= Beginning of Section =
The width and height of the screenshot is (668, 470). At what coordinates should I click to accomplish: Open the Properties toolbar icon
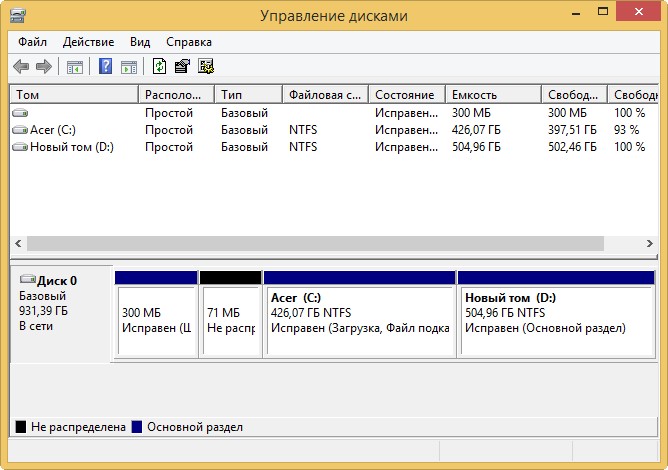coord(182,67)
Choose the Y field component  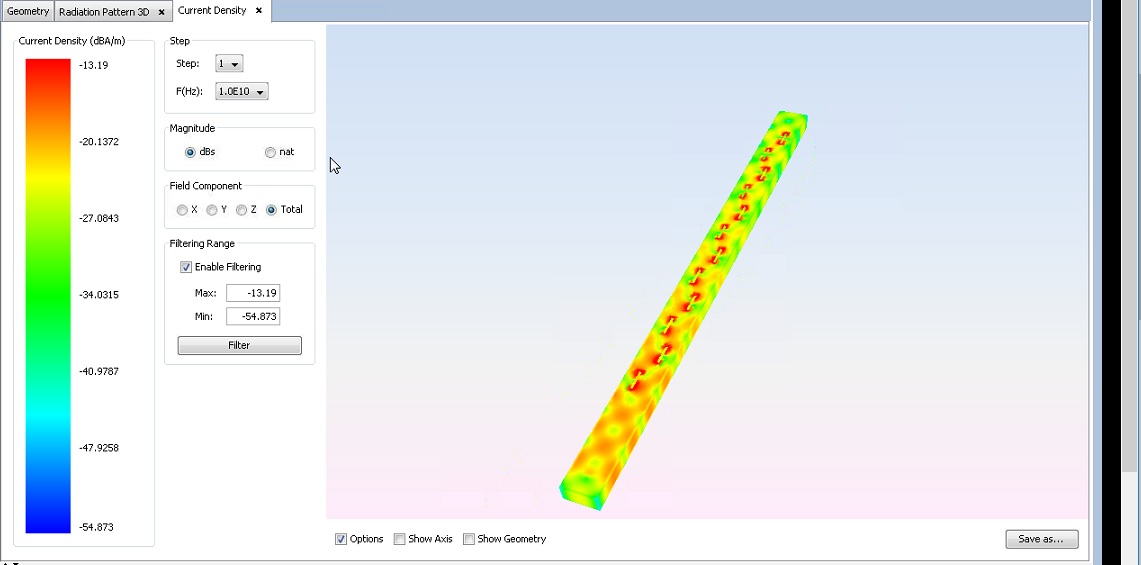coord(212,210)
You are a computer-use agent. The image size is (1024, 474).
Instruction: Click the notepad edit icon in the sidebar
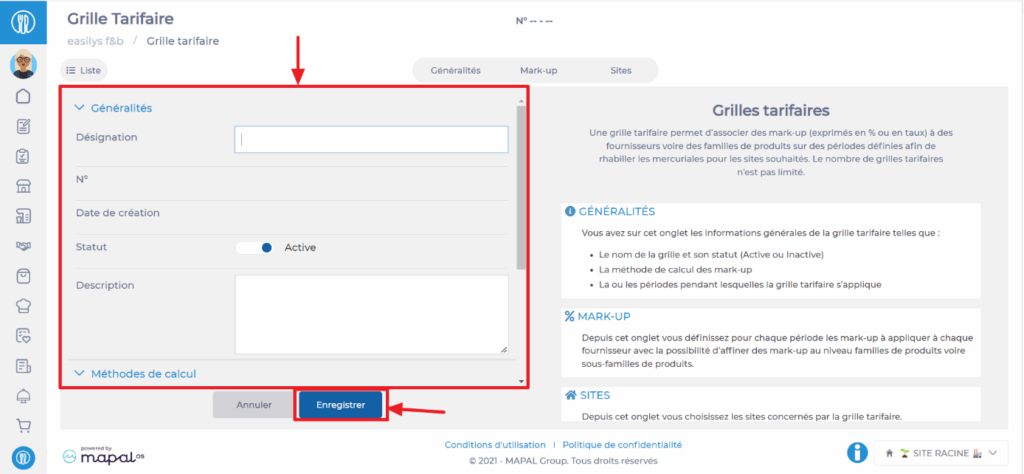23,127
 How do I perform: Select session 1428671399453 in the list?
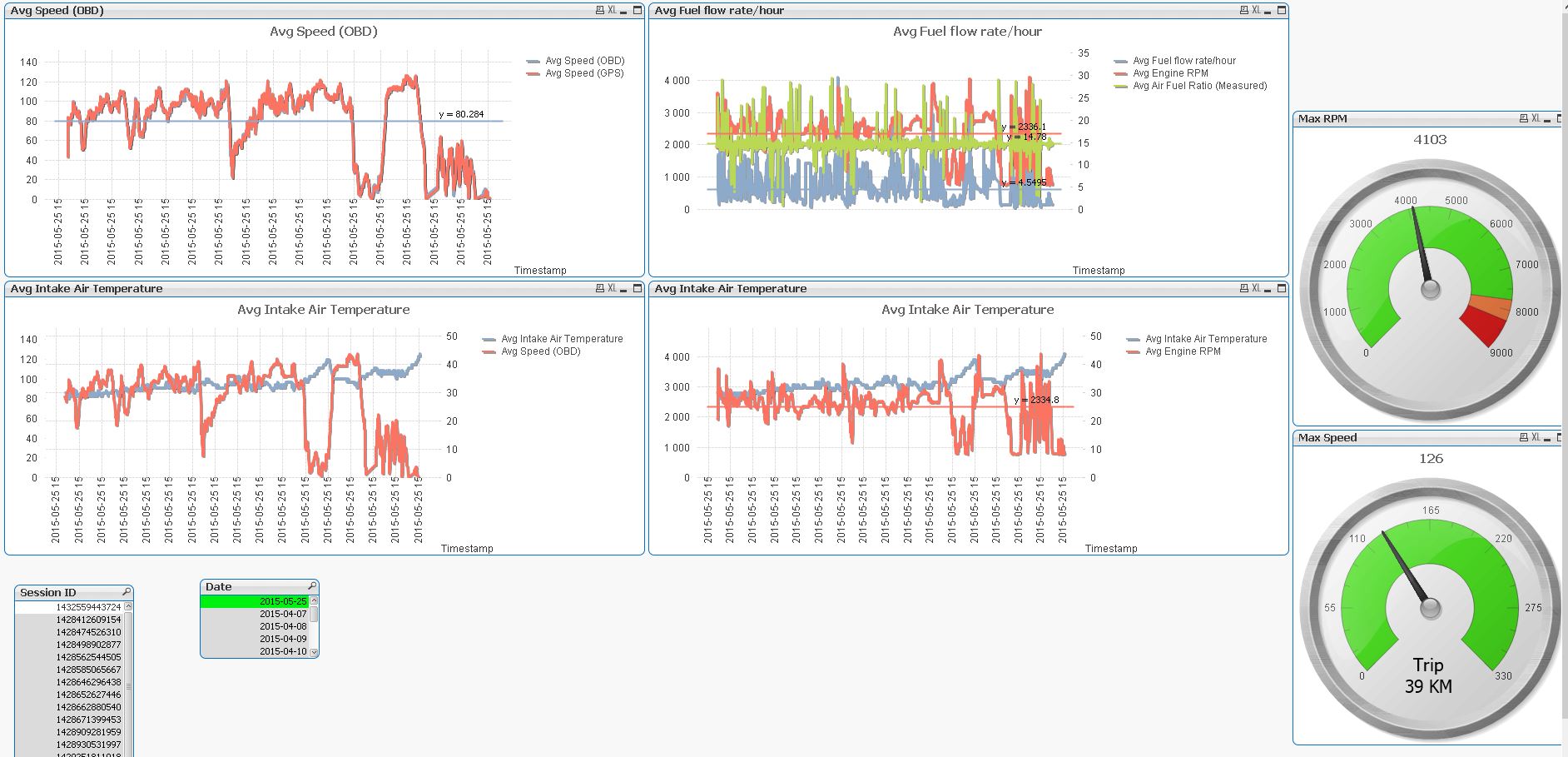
= End of Section =
> How to complete this task
Please reproduce, exactly and only, the lines from the line containing "You are a computer-use" through the last line of the material above, minus any pictures.

> Exercise result
You are a computer-use agent. The image size is (1024, 474).
Instruction: Click the notepad edit icon in the sidebar
23,127
 How do I perform: Select session 1428671399453 in the list?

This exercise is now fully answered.